Collected data entries
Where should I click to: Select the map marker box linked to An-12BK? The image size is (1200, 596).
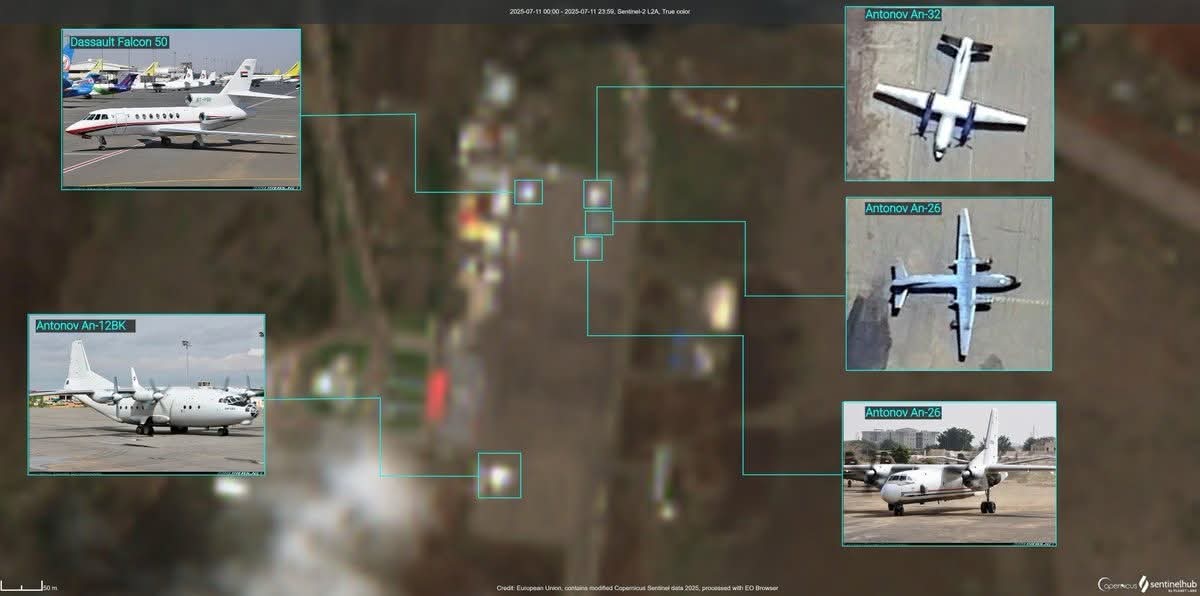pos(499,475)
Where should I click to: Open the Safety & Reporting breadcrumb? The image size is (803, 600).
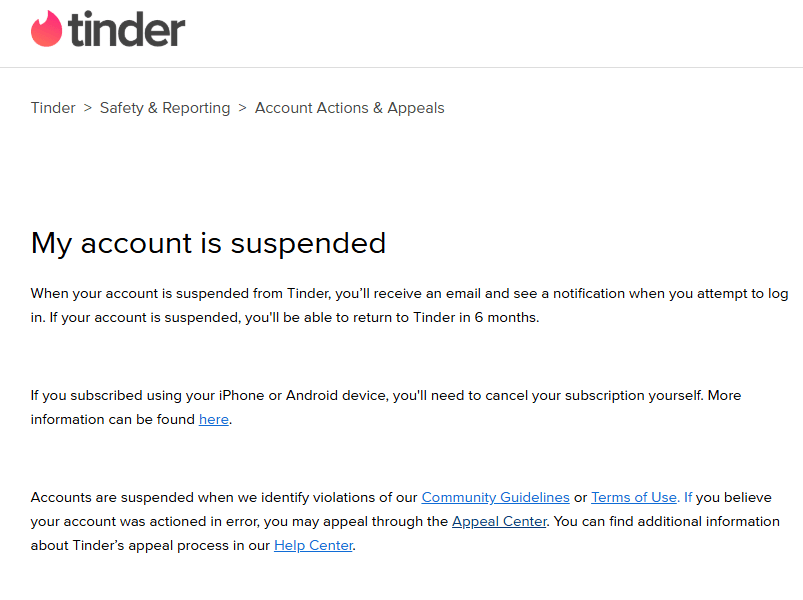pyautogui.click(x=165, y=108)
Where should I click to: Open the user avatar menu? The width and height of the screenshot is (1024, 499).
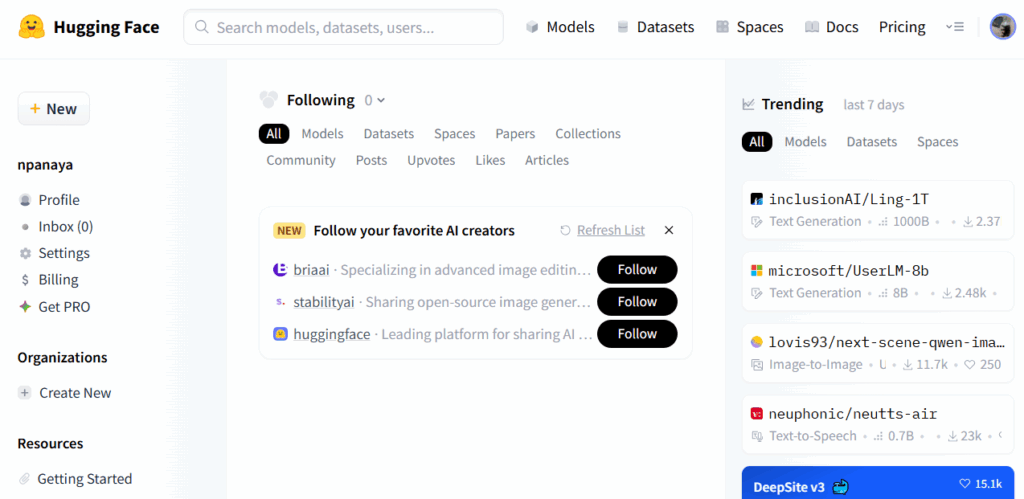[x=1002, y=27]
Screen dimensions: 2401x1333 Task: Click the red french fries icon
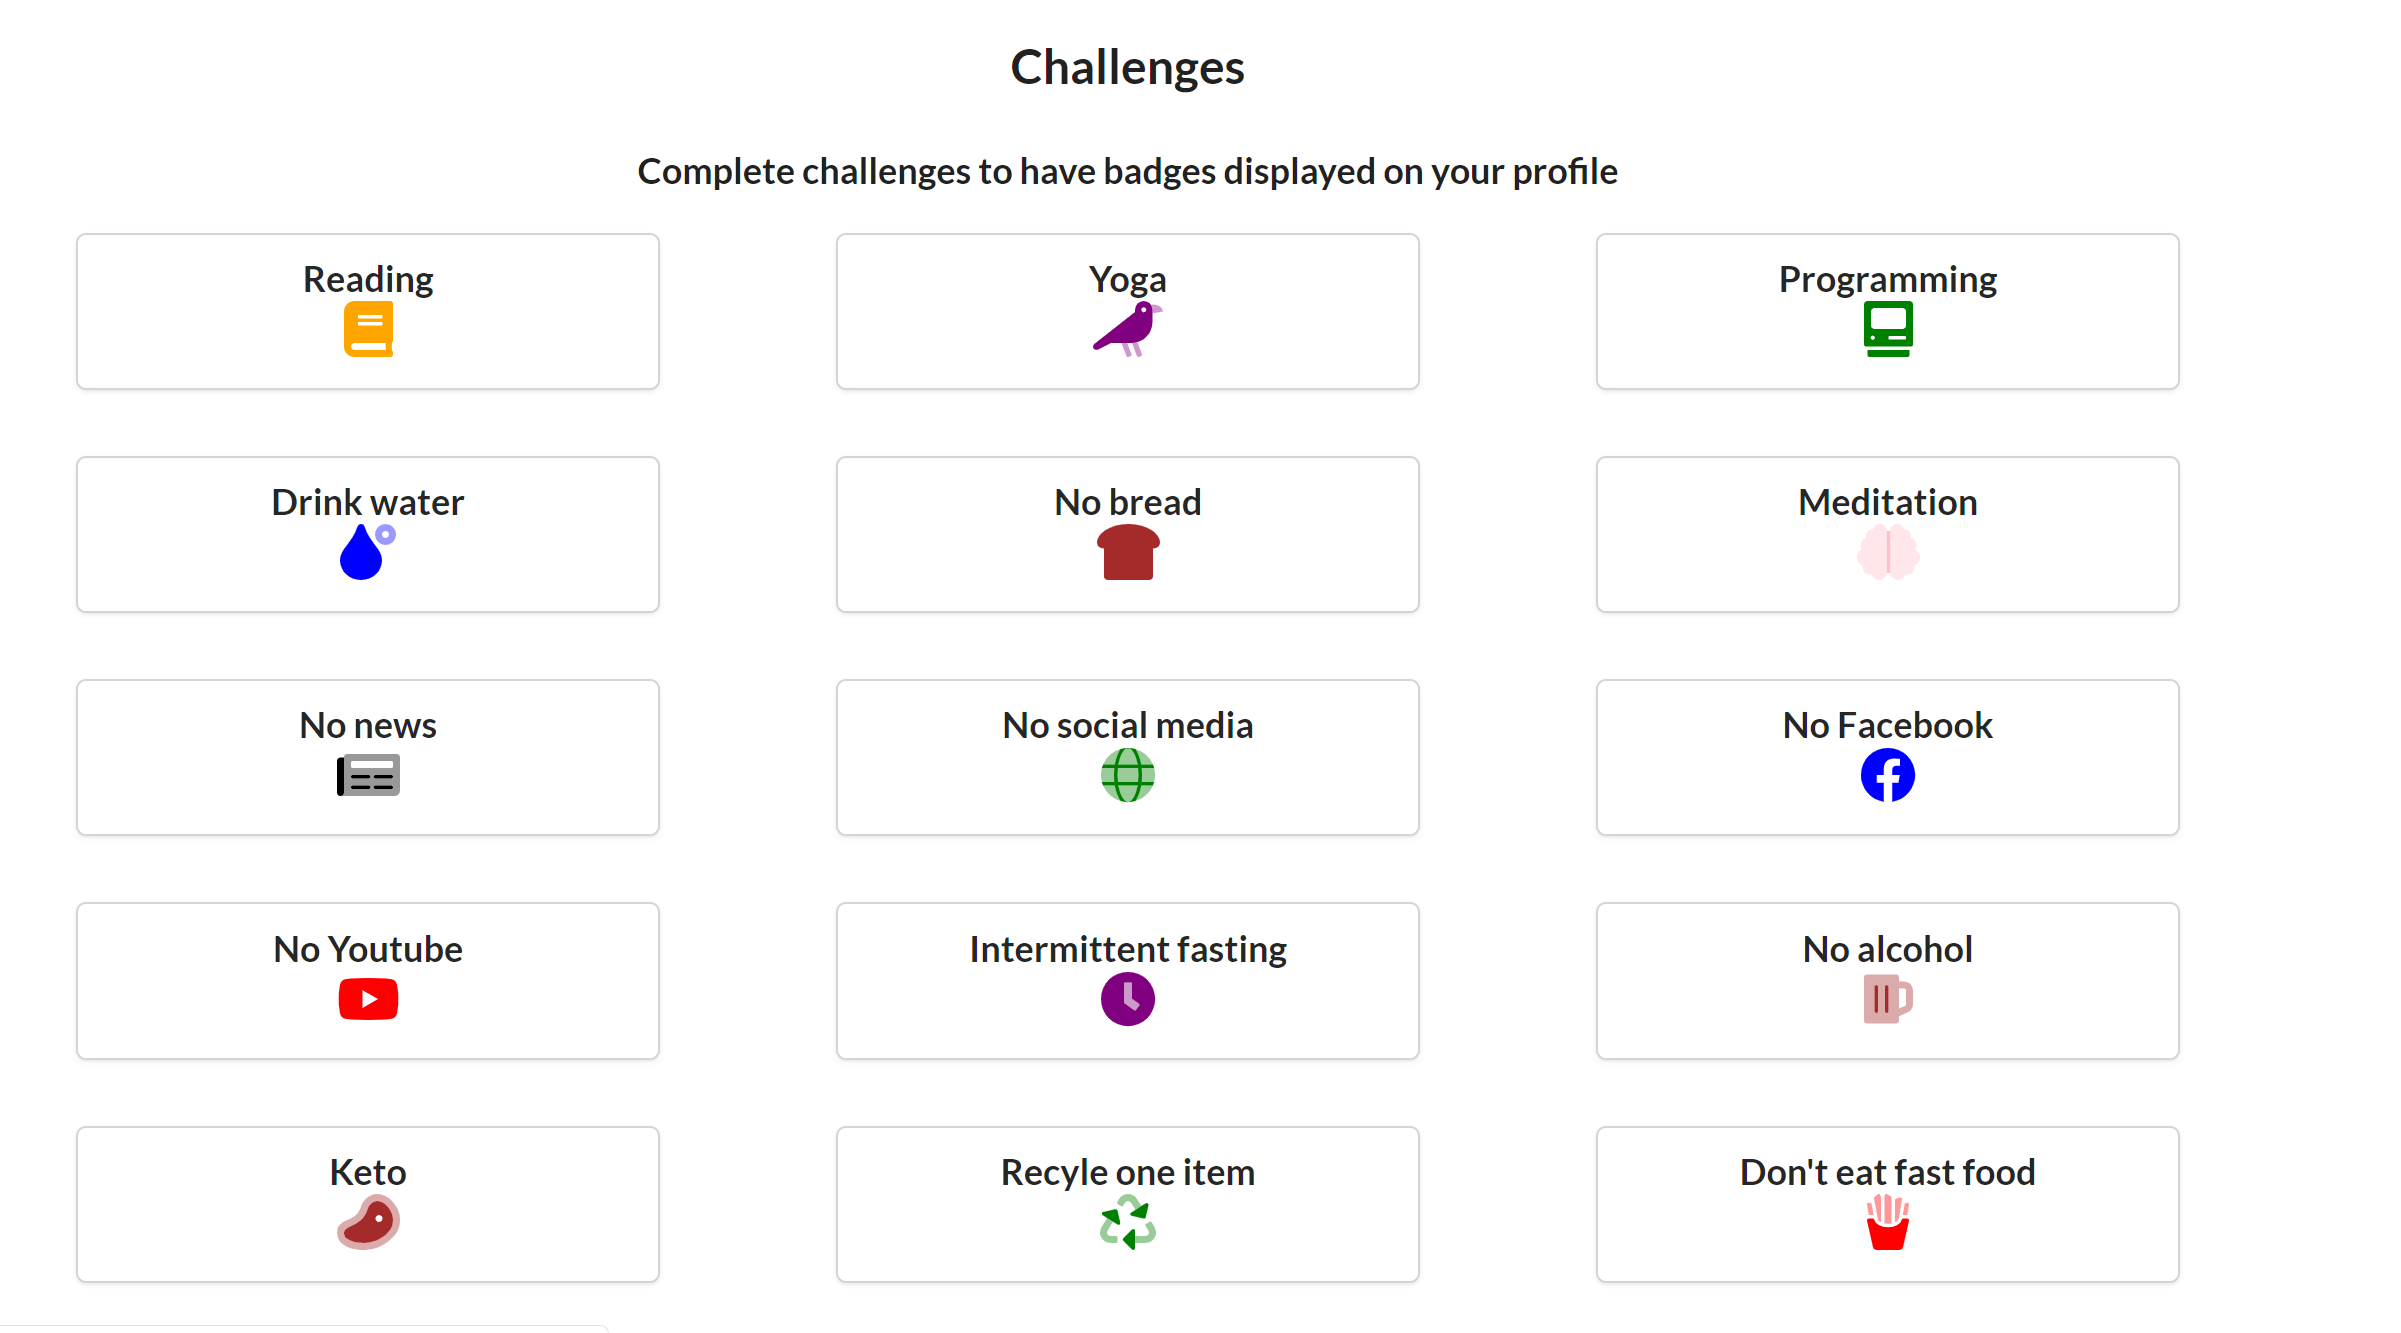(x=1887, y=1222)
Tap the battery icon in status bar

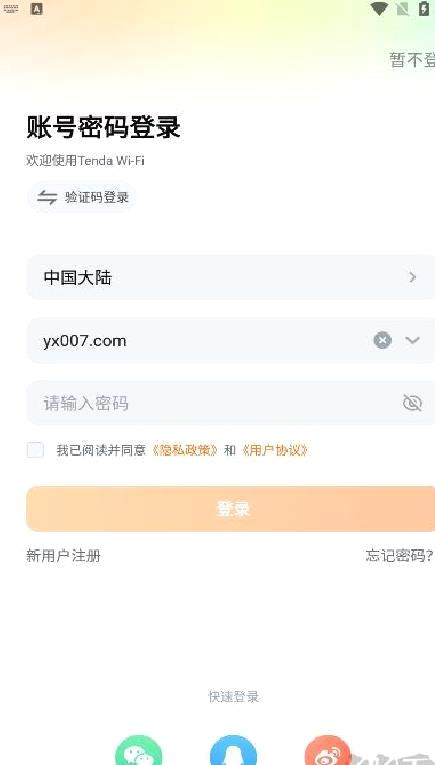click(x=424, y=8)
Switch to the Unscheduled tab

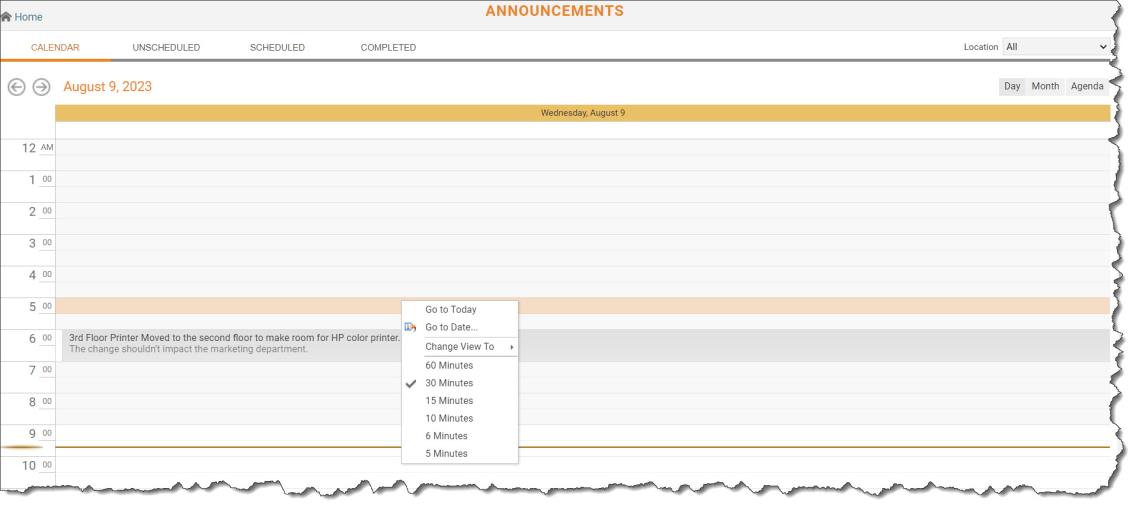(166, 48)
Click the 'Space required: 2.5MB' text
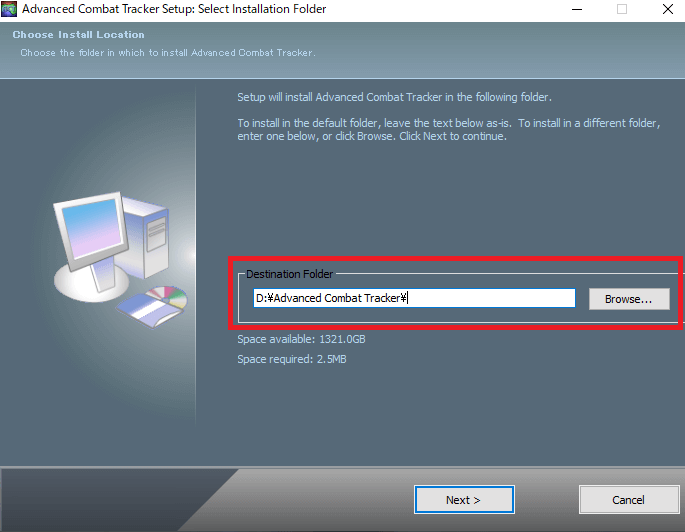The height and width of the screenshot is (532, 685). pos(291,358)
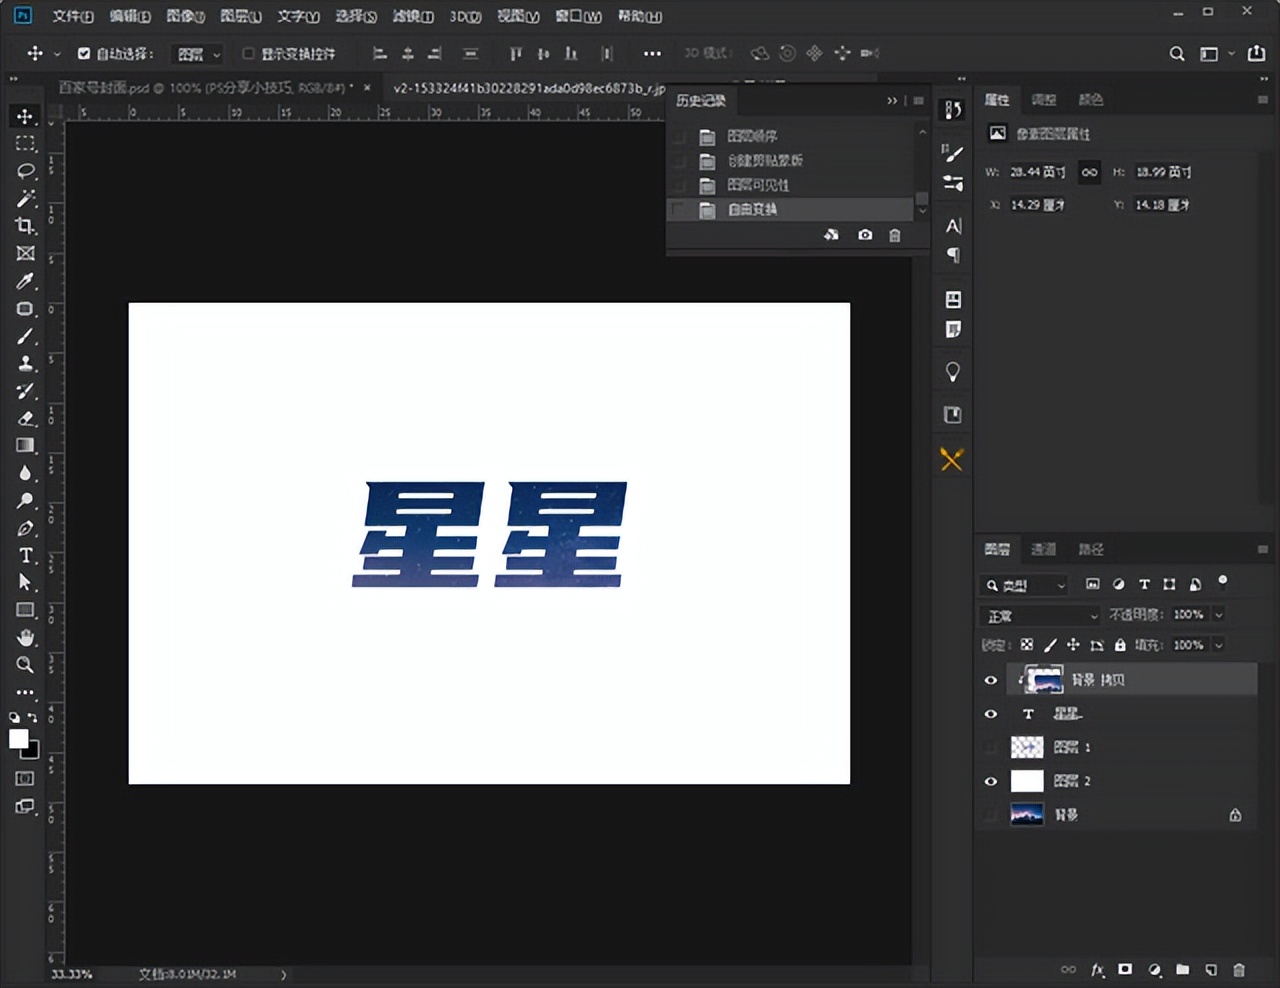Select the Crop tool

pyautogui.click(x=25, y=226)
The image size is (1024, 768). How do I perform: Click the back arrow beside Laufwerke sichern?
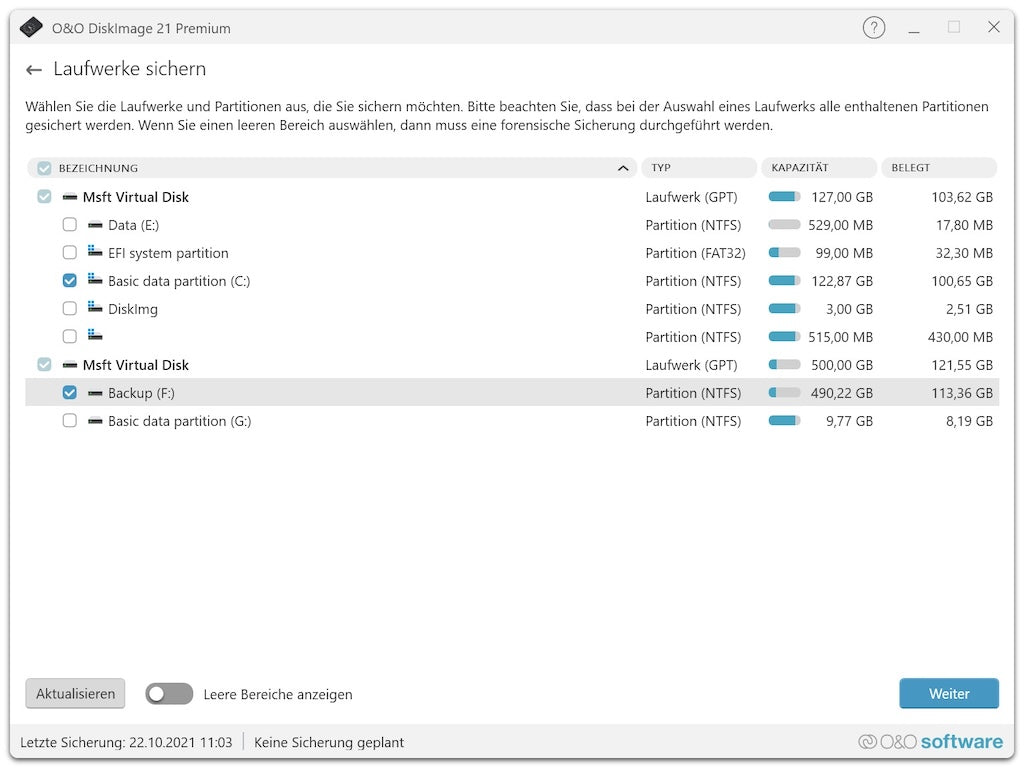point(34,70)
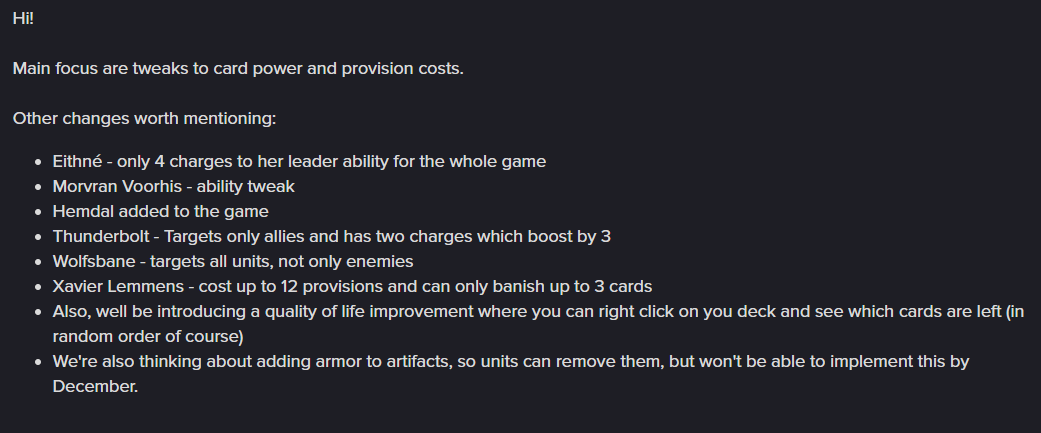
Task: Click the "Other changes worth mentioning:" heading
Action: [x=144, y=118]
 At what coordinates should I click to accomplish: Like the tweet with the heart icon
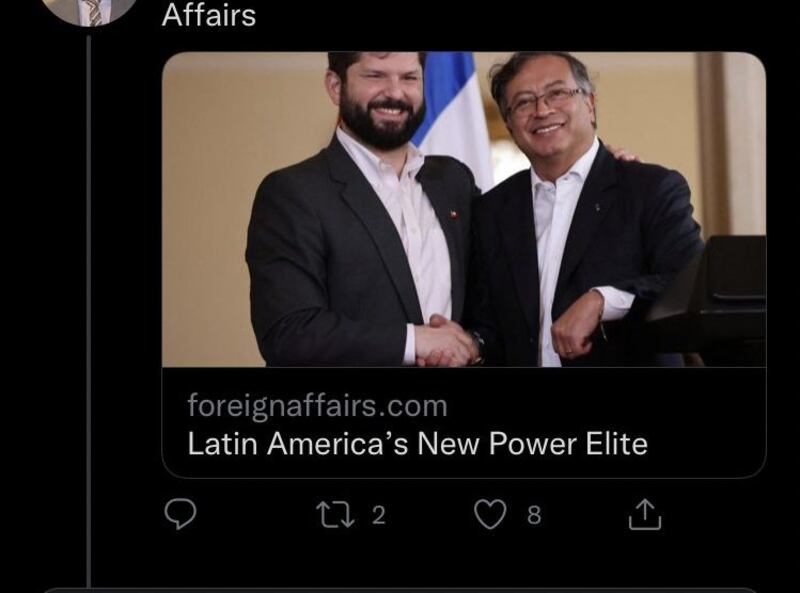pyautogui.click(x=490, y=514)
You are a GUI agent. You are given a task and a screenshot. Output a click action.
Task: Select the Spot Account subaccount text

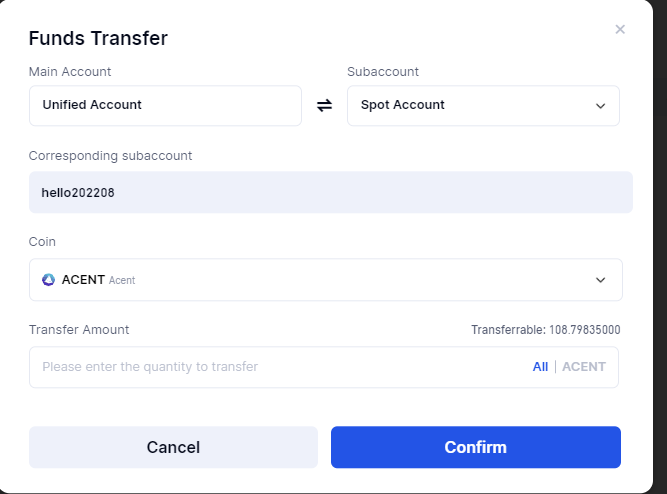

__Assignment__
Take the data above and repeat it exactly, leaving each picture out.

__Solution to this task__
Where should I click to: Select the map marker box linked to An-12BK? The image size is (1200, 596).
pos(499,475)
Where should I click to: Open the Safety & Reporting breadcrumb? The image size is (803, 600).
pyautogui.click(x=165, y=108)
Where should I click to: Open the user avatar menu? The width and height of the screenshot is (1024, 499).
[x=1002, y=27]
Screen dimensions: 2401x1333 Task: Click the red french fries icon
(x=1887, y=1222)
Tap the battery icon in status bar

click(x=424, y=8)
Switch to the Unscheduled tab

(166, 48)
Click the 'Space required: 2.5MB' text
The height and width of the screenshot is (532, 685). pos(291,358)
Select the Crop tool

pyautogui.click(x=25, y=226)
The image size is (1024, 768). How do I perform: Click the back arrow beside Laufwerke sichern?
point(34,70)
Task: Click the "Other changes worth mentioning:" heading
Action: [x=144, y=118]
 At what coordinates should I click to accomplish: Like the tweet with the heart icon
pyautogui.click(x=490, y=514)
You are a GUI agent. You are given a task and a screenshot. Output a click action.
Task: Select the Spot Account subaccount text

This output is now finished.